The standard VP2 ISS obviously combines the rain gauge, T/H sensor in its radiation shield and transmitter board into a single assembly for easy mounting. This arrangement works well for most users but we do occasionally get asked if it’s possible to separate the ISS into its individual components.The answer is yes, but it does involve a couple of spare parts and a little work.

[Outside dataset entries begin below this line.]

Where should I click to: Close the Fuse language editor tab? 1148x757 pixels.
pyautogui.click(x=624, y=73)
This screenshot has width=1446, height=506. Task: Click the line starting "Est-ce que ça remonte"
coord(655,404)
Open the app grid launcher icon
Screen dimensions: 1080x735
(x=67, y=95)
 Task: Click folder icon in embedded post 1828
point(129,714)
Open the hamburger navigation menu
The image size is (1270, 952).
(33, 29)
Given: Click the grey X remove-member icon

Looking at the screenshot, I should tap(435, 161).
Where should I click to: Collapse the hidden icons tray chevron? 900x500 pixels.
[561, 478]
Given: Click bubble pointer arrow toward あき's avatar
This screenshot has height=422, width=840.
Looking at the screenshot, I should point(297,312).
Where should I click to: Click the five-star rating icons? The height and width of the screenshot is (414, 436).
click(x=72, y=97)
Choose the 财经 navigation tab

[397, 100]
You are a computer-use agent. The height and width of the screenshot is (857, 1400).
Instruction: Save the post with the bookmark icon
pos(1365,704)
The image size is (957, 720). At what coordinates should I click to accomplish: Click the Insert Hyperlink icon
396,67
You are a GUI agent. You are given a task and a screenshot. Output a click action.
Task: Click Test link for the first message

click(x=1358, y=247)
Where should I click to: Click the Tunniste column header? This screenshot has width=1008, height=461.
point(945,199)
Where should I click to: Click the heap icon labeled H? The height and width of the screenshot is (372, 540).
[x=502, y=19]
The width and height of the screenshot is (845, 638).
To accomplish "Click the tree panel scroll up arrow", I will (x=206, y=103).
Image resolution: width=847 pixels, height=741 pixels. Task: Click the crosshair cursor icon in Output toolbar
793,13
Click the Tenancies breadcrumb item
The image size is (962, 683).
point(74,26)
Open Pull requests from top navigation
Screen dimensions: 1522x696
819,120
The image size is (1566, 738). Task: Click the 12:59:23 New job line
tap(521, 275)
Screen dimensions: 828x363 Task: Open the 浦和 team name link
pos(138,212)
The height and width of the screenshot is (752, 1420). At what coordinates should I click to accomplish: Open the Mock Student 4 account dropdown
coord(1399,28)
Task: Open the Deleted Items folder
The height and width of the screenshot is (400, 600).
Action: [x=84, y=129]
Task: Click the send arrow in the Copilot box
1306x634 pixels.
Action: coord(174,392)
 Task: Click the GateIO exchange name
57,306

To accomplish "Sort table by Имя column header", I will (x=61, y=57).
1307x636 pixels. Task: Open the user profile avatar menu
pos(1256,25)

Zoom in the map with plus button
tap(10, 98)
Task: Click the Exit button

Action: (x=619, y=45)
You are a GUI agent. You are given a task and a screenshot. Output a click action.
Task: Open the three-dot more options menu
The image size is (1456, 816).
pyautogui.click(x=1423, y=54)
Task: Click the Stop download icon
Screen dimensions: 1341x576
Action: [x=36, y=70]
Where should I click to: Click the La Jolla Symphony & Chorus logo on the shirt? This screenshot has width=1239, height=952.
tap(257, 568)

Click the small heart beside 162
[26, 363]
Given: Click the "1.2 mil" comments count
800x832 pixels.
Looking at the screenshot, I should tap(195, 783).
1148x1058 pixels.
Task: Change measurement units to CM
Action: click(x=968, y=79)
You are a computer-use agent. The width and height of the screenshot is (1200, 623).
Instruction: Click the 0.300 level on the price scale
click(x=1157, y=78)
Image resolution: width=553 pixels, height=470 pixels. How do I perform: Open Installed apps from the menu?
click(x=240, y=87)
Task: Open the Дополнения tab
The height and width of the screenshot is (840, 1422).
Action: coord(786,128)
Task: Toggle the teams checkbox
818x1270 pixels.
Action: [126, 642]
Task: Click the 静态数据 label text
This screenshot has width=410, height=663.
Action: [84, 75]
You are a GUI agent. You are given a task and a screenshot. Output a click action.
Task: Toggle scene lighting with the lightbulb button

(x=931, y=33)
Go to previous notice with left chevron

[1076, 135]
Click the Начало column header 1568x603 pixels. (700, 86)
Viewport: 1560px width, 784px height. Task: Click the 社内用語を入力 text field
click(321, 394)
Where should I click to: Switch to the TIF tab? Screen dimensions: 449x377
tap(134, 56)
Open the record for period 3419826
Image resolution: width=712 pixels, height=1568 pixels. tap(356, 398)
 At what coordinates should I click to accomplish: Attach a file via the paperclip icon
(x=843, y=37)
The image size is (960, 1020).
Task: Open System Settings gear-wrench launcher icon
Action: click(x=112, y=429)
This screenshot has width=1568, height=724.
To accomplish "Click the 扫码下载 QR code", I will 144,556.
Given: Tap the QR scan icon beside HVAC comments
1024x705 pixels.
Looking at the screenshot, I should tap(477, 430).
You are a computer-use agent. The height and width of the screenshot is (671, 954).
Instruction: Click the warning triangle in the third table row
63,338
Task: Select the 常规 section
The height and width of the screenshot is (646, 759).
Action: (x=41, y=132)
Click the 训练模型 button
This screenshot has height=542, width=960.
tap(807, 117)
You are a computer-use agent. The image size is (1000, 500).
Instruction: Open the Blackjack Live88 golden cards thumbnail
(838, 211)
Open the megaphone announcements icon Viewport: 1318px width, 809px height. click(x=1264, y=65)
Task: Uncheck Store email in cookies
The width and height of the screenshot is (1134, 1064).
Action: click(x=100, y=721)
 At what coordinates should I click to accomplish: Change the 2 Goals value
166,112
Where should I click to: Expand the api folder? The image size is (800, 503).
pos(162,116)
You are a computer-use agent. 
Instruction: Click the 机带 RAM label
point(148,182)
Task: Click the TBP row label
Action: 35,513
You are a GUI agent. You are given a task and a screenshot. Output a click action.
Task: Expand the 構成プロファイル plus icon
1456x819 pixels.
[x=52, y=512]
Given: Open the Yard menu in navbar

There are usually two reasons cited for separating the ISS:

  • Users want to mount the rain gauge elsewhere. Sometime it’s simply that there’s a preference for measuring rainfall in a slightly different location from temp/hum readings. More often it’s a wish to mount the rain gauge closer to or right at ground level, where it will read more accurately because wind effects on rain collection will be minimised. (NB In more temperate climates such as lowland UK where deep snow is rare, ground level is the official height for the base of the gauge. In snowier climates such as the northern US the recommendation is to to have the gauge at 4-5ft (ie as per the VP2 design) presumably to avoid the potentially deep snow at ground level, even if this results in lower rain catch.)
  • Users are concerned about the black mass of the rain cone and mounting bracket affecting temperature readings. In practice, this is not a significant issue – there is an air gap between rain gauge and radiation shield, plus a heat shield at the top of the screen to minimise heat conduction and radiation. And, if anything, one might expect the black cone to slightly increase any convective UPdraught past the screen. Moreover, careful measurements have failed to reveal any significant temperature over-reads vs a standard screen in full sun (see Stephen Burt’s review ). However, some users will still prefer the extra confidence in readings from separating the ISS.

Practical options


Before detailing how to separate the ISS, remember that there are at least three simpler alternatives to operating on the ISS that will address some of the perceived ISS concerns:

  • The new Davis aerocone for the rain gauge is designed to minimise wind-induced under-catch. The aerocone is available on its own as a spare part and is suitable for VP2 rain gauges of any age;
  • Any Davis standalone rain gauge (eg 7852/7857/6463/6465) can be used as an alternative to the built-in gauge. The 12m cable supplied with these gauges allows the unit to be located some distance from the ISS and its cable simply plugs in in place of the built-in rain gauge. This is often the simplest option for separating the rain gauge, albeit with a somewhat higher price tag.
    • A 7747 daytime-only fan (DFARS) is available as an add-on kit for the standard VP2 radiation shield. The fan assistance helps move air through the shield and hence improves T/H accuracy;


If you still wish to separate the ISS then here’s what you need:

  • A new rain gauge base/mounting bracket;
  • A U-bolt for the new base (if you wish to attach it to a pole);
  • An extension cable; often a short 2.4m cable will suffice, but longer (12m etc) extensions are also available;

These items are all available as spares. Instructions for performing the separation (which is really best done indoors on a table/bench top) as follows:

  1. The main operation is to move the radiation shield to the new mounting bracket;
  2. Unplug at least the T/H sensor from its socket on the SIM board and pass the cable through the cable port at the back of the baseplate;
  3. Remove the rain gauge cone and then (carefully!) the three long bolts that hold the shield elements in place. If done carefully on a table top then all the loose shield elements should stay together.
  4. Reassemble the shield on the new mounting bracket;
  5. (Not essential but recommended): Move the transmitter and backplate to the new bracket. This is for two reasons: first the shield is likely to be higher from the ground than the rain gauge and this will help wireless range; second, it’s recommended that the T/H sensor should have only a short cable length to the SIM board – cable length, within reason, on the rain collector is much less important;
  6. Fit the extension cable, being sure to fully weather-proof any cable joint;

NB If you have solar and/or UV sensors then these will also need unplugging to start with and (probably – depending on circumstances) moving to the new baseplate. In practice, it is possible with commonsense to combine the steps above in different ways, but the steps detailed above provide broad guidance.